抜き出した情報:
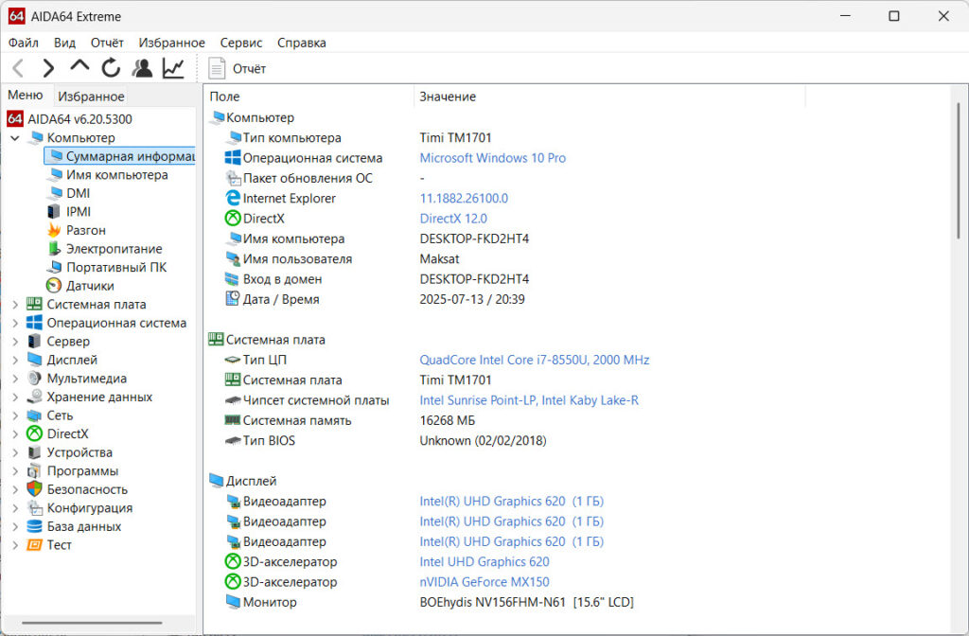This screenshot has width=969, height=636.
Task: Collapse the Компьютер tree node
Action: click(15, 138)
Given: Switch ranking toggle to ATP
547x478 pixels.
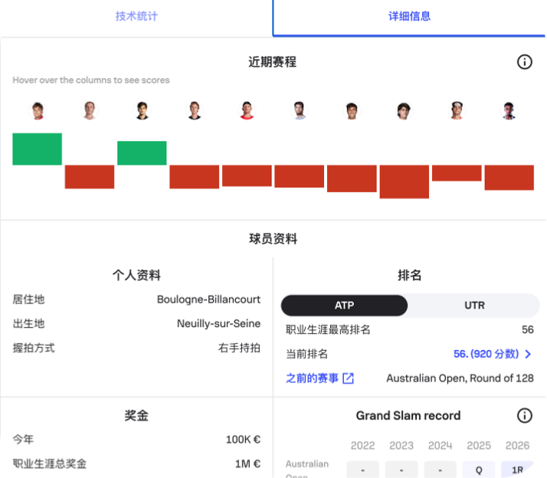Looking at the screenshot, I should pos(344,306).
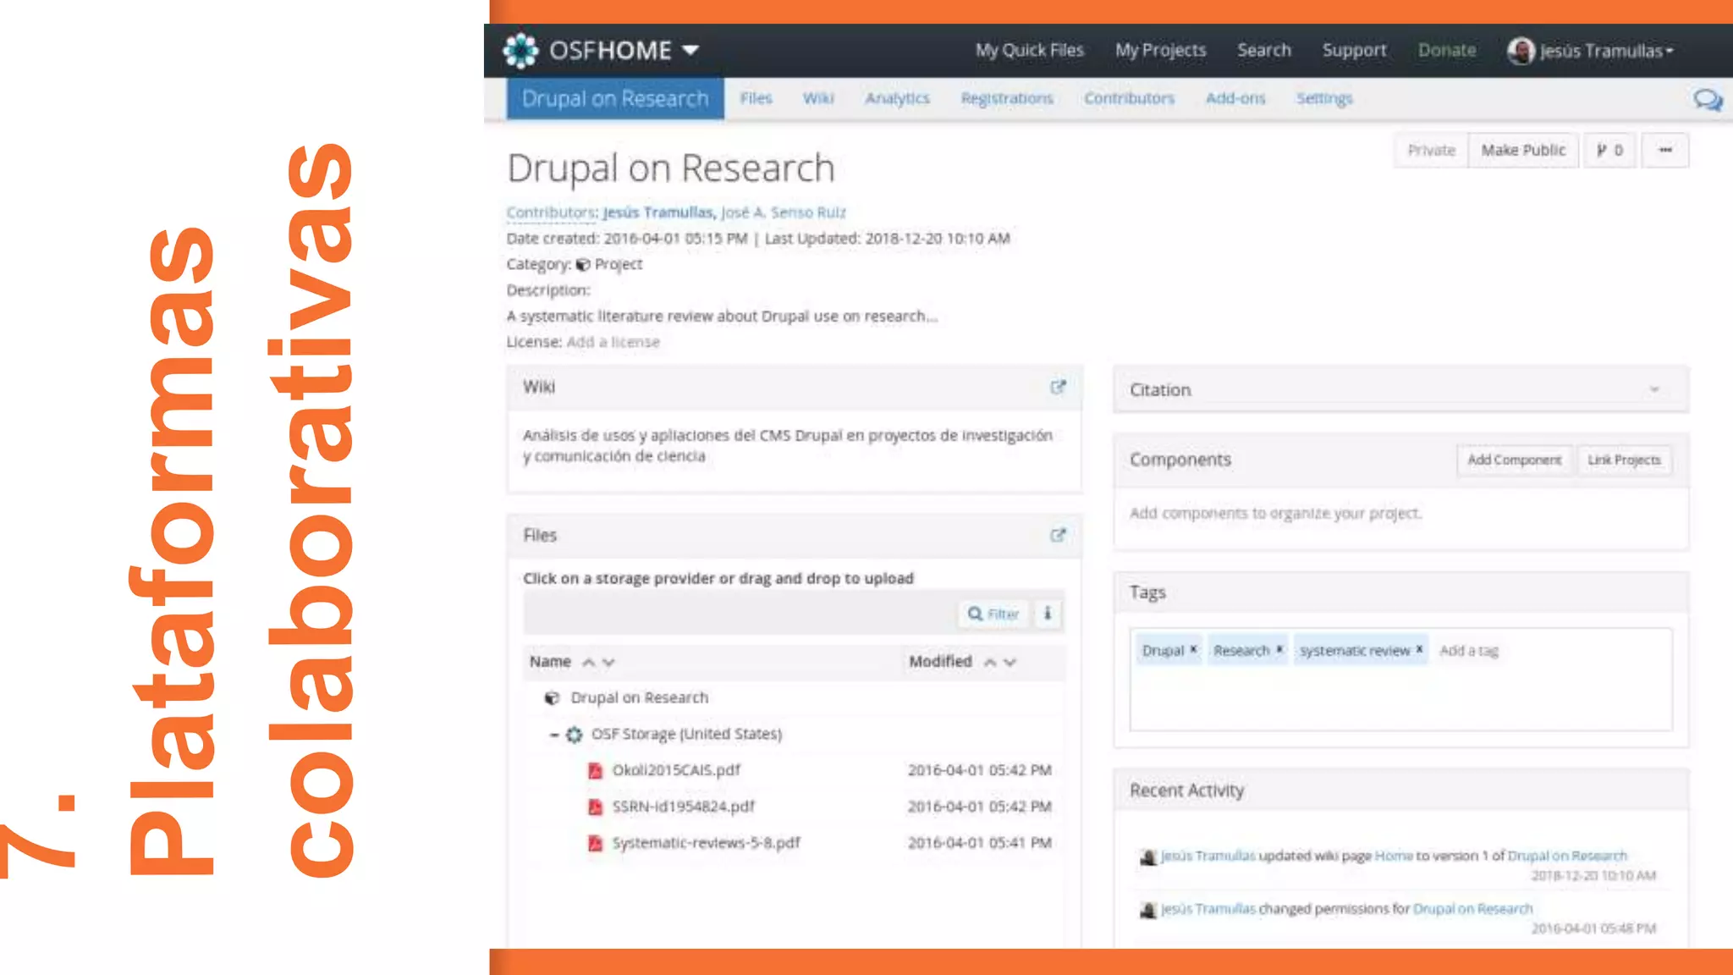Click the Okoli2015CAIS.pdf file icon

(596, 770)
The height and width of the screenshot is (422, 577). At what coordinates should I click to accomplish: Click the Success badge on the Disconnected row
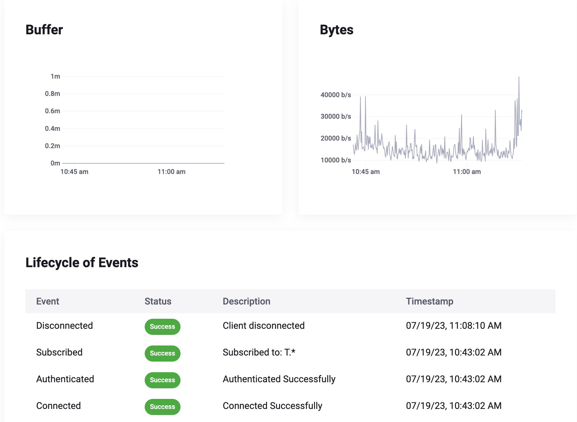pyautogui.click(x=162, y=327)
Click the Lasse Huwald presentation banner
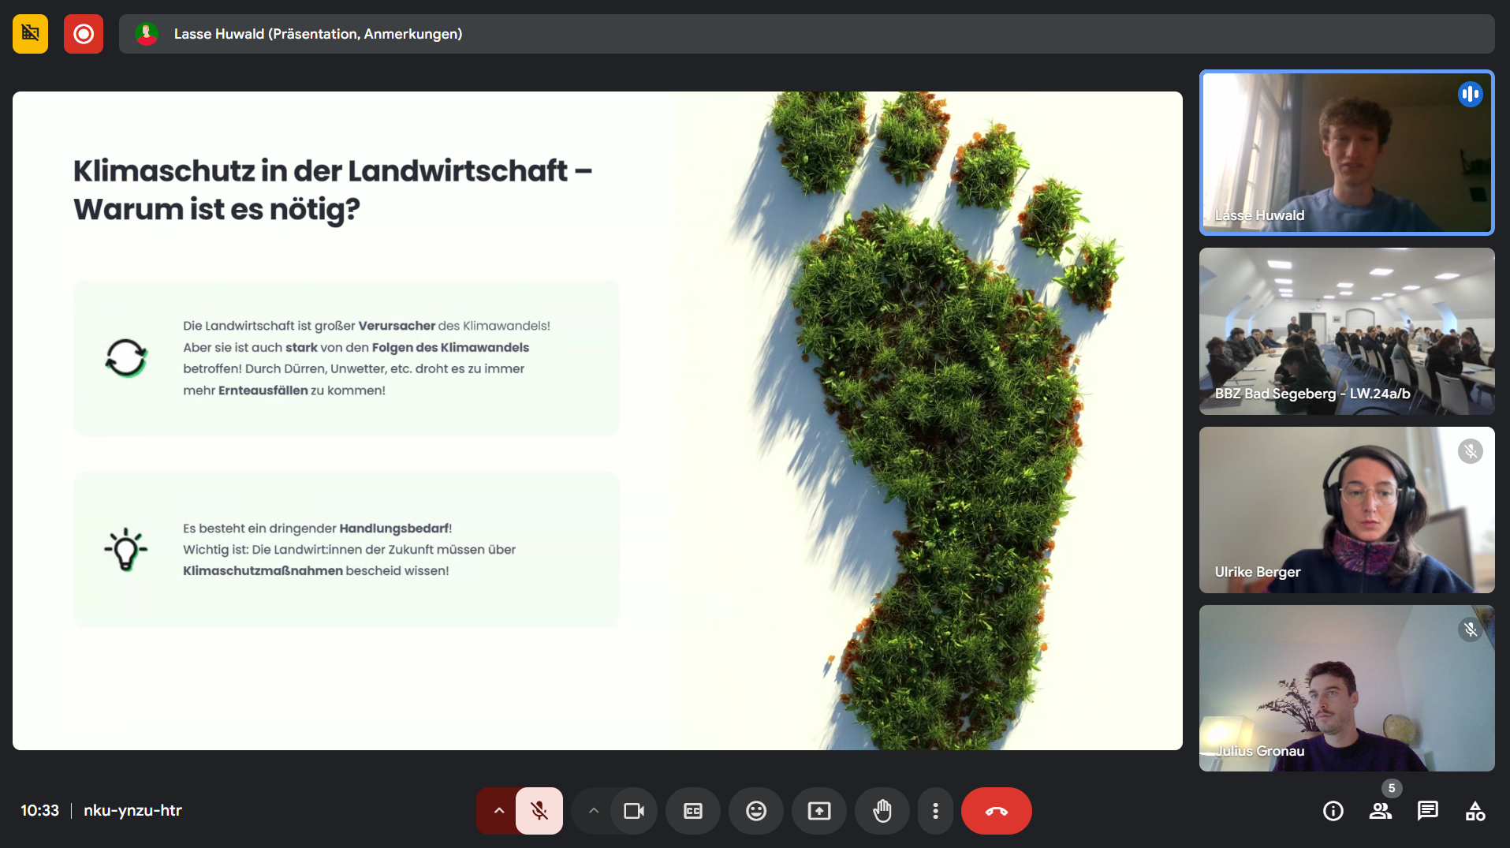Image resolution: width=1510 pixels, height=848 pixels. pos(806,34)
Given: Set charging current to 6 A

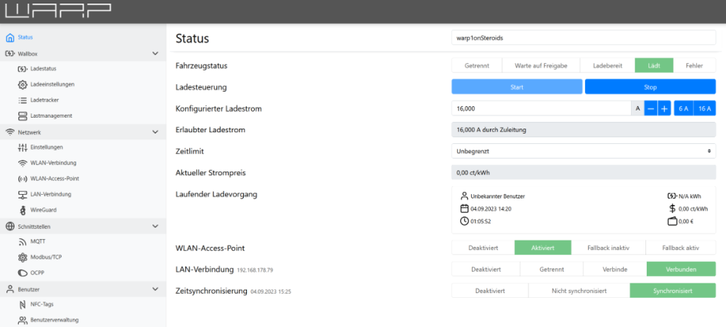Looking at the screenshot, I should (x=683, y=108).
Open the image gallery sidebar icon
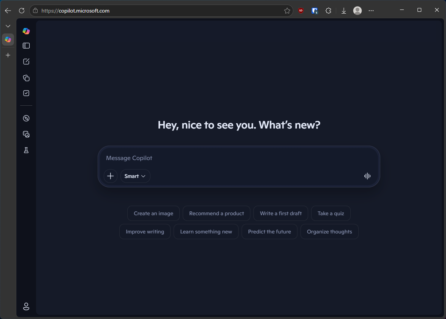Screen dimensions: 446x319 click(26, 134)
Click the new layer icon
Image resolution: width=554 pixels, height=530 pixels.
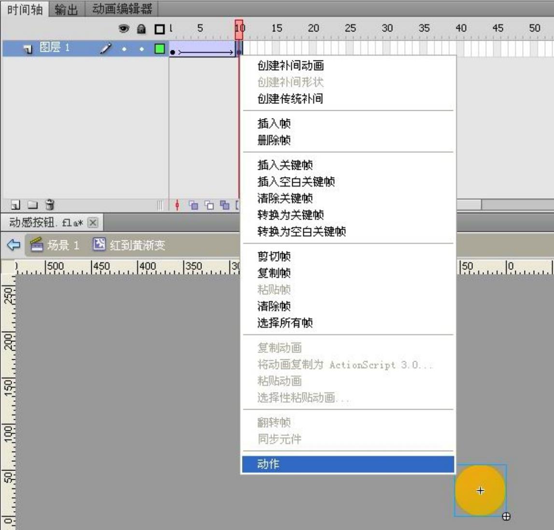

やること: 上の記録をすべて、1行ずつ1つの文字列にしたJSONのリストで表してください。空の行は入れず、画像も答えに含めないでください。

答え:
[
  "This screenshot has width=969, height=636.",
  "Task: Collapse the Компьютер tree node",
  "Action: click(15, 138)",
  "Given: Switch ranking toggle to ATP",
  "547x478 pixels.",
  "Looking at the screenshot, I should pos(344,306).",
  "Click the Okoli2015CAIS.pdf file icon",
  "(596, 770)",
  "The height and width of the screenshot is (422, 577). At what coordinates should I click to accomplish: Click the Success badge on the Disconnected row",
  "pyautogui.click(x=162, y=327)",
  "Click the Lasse Huwald presentation banner",
  "Image resolution: width=1510 pixels, height=848 pixels. pos(806,34)",
  "Given: Set charging current to 6 A",
  "Looking at the screenshot, I should (x=683, y=108).",
  "Open the image gallery sidebar icon",
  "Screen dimensions: 446x319 click(26, 134)",
  "Click the new layer icon",
  "Image resolution: width=554 pixels, height=530 pixels."
]